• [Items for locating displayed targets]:
┌──
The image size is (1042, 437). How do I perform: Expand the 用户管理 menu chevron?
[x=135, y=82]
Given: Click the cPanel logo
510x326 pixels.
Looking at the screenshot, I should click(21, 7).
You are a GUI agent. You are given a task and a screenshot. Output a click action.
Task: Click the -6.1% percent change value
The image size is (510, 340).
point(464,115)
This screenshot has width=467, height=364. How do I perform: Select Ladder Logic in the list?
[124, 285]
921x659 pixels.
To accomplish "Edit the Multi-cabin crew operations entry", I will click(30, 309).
└──
┌──
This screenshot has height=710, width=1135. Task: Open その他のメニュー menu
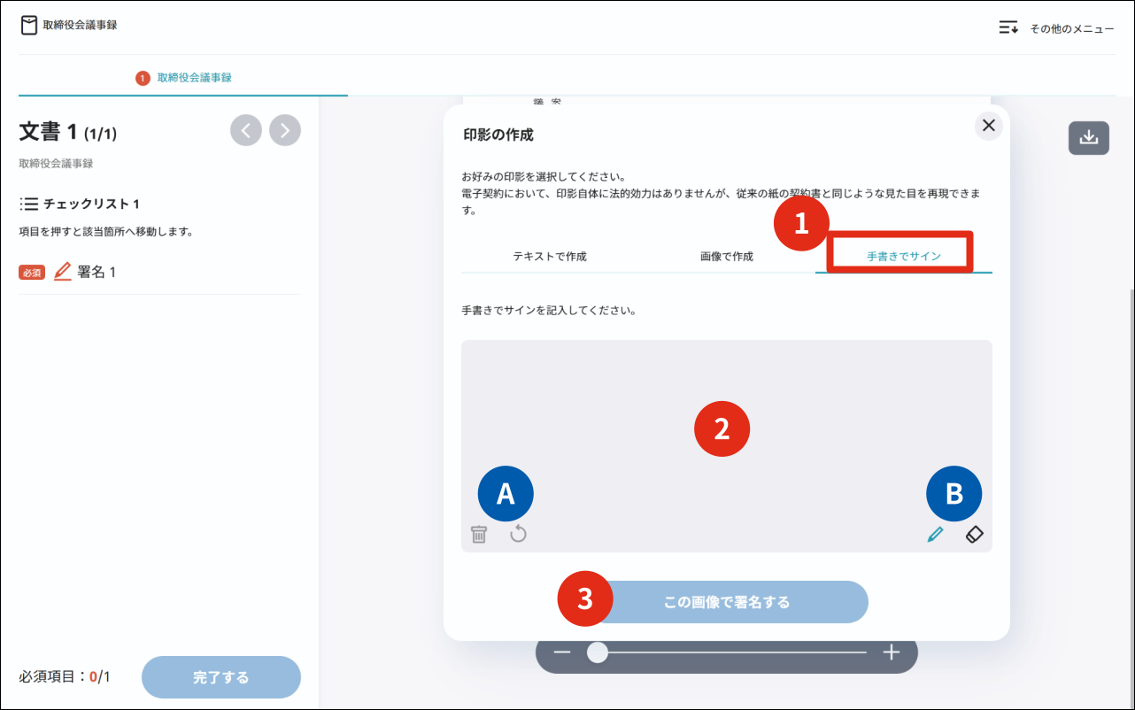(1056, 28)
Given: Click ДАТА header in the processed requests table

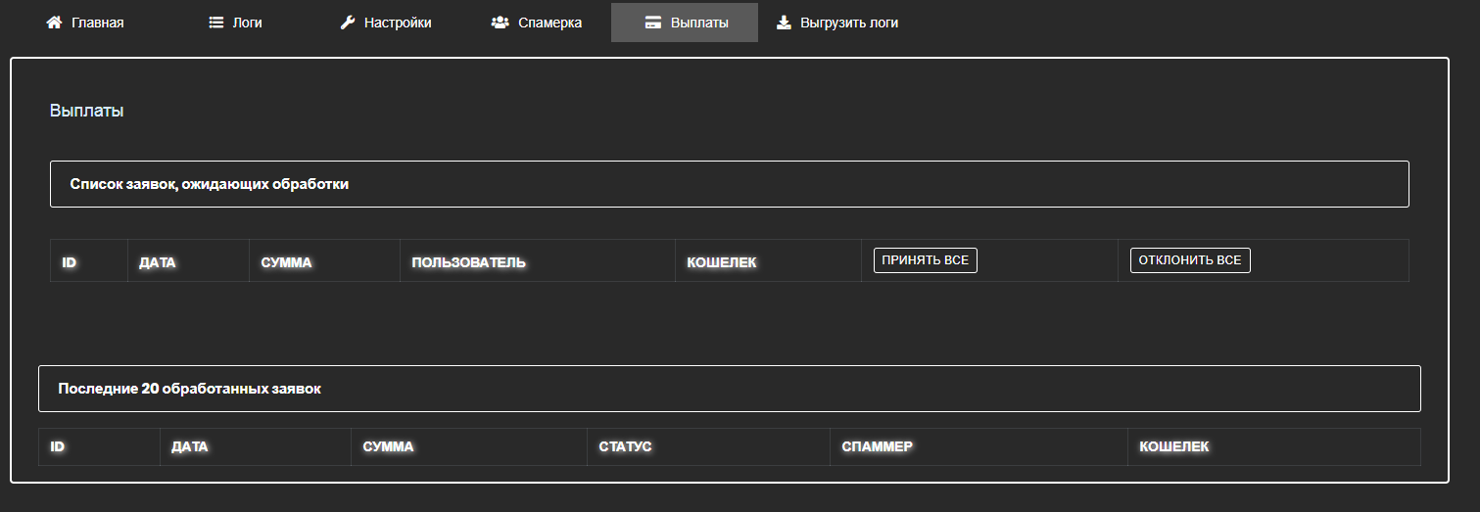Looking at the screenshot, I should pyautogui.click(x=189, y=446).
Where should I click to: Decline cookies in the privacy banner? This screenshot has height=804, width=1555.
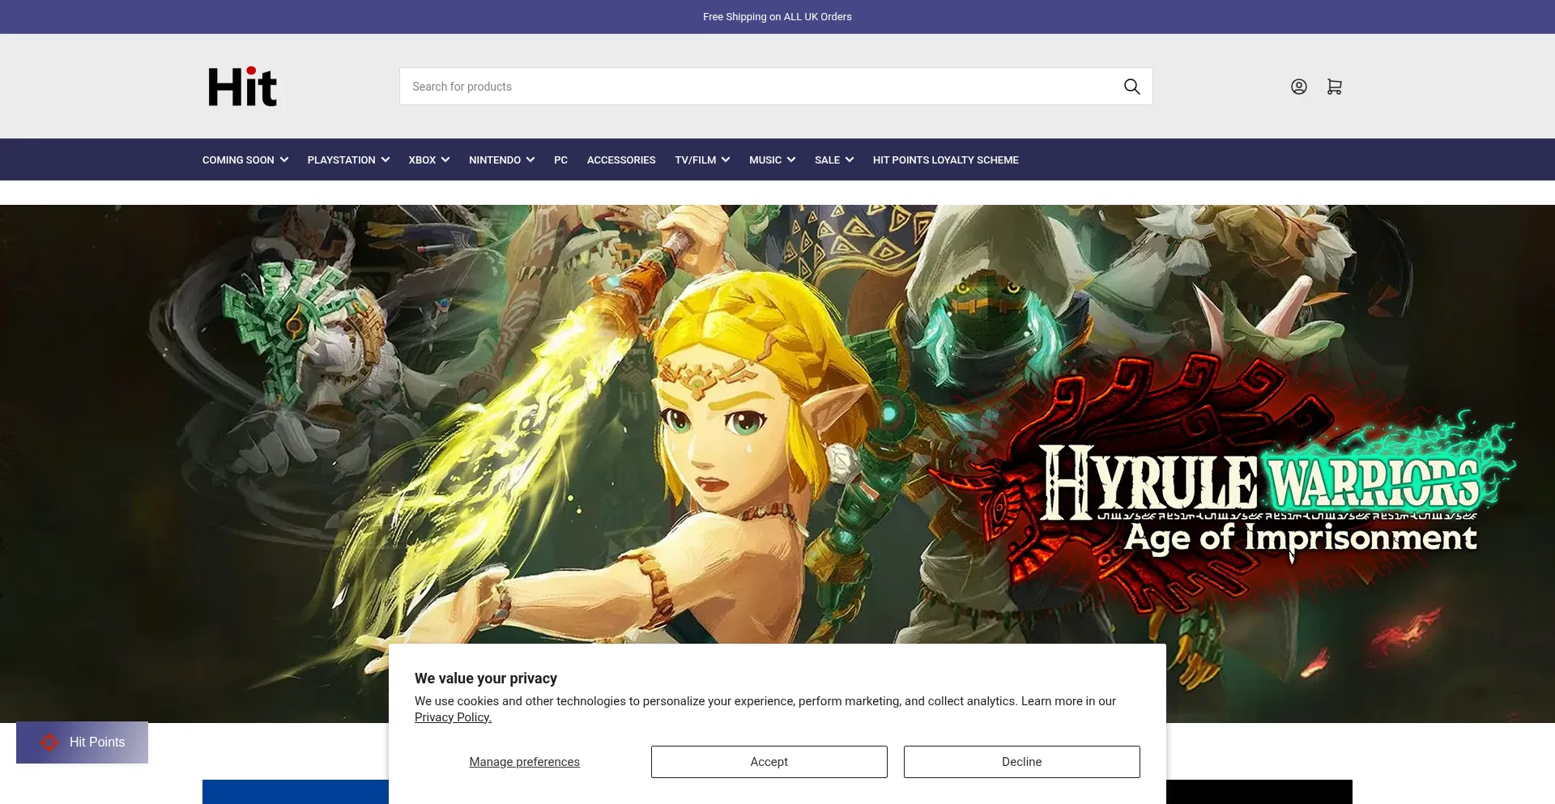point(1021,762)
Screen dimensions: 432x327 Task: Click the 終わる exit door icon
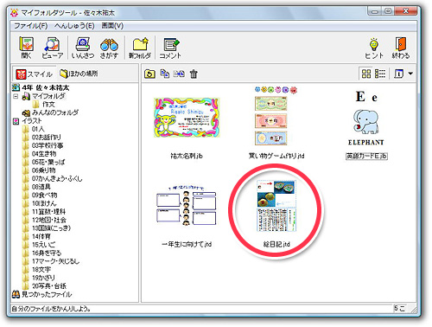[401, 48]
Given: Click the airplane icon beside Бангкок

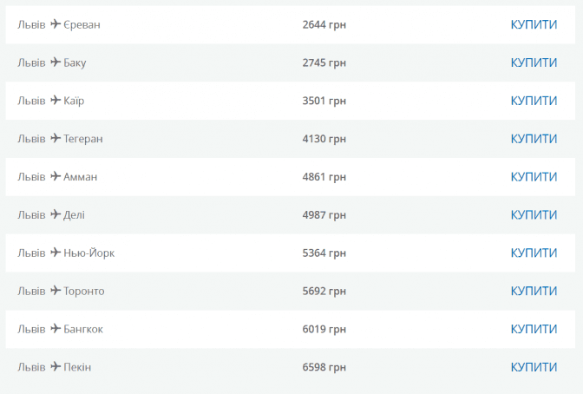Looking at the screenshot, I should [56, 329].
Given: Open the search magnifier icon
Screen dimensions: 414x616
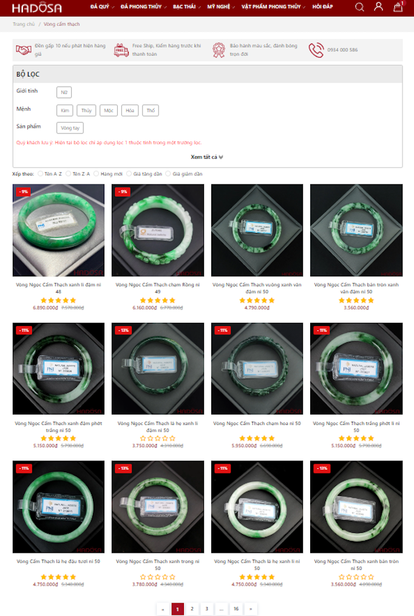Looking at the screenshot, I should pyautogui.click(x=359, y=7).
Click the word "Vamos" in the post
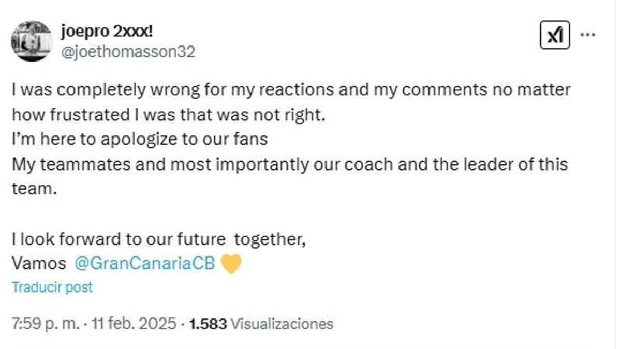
└──
• [Problem requirements]:
Convert the items from the line containing "This screenshot has height=710, width=1135." through the line containing "Looking at the screenshot, I should pyautogui.click(x=359, y=7).", both ends included, into a two-column CSV with columns item_text and answer. Give one row per item, with each field quoted and line breaks replaced by spaces, and omit the pictures.

• [Full answer]:
item_text,answer
"This screenshot has height=710, width=1135. Task: Open その他のメニュー menu","(1056, 28)"
"Given: Click ДАТА header in the processed requests table","Looking at the screenshot, I should pyautogui.click(x=189, y=446)."
"Where should I click to: Decline cookies in the privacy banner? This screenshot has height=804, width=1555.","point(1021,762)"
"Screen dimensions: 432x327 Task: Click the 終わる exit door icon","[401, 48]"
"Given: Click the airplane icon beside Бангкок","Looking at the screenshot, I should [56, 329]."
"Given: Open the search magnifier icon Screen dimensions: 414x616","Looking at the screenshot, I should pyautogui.click(x=359, y=7)."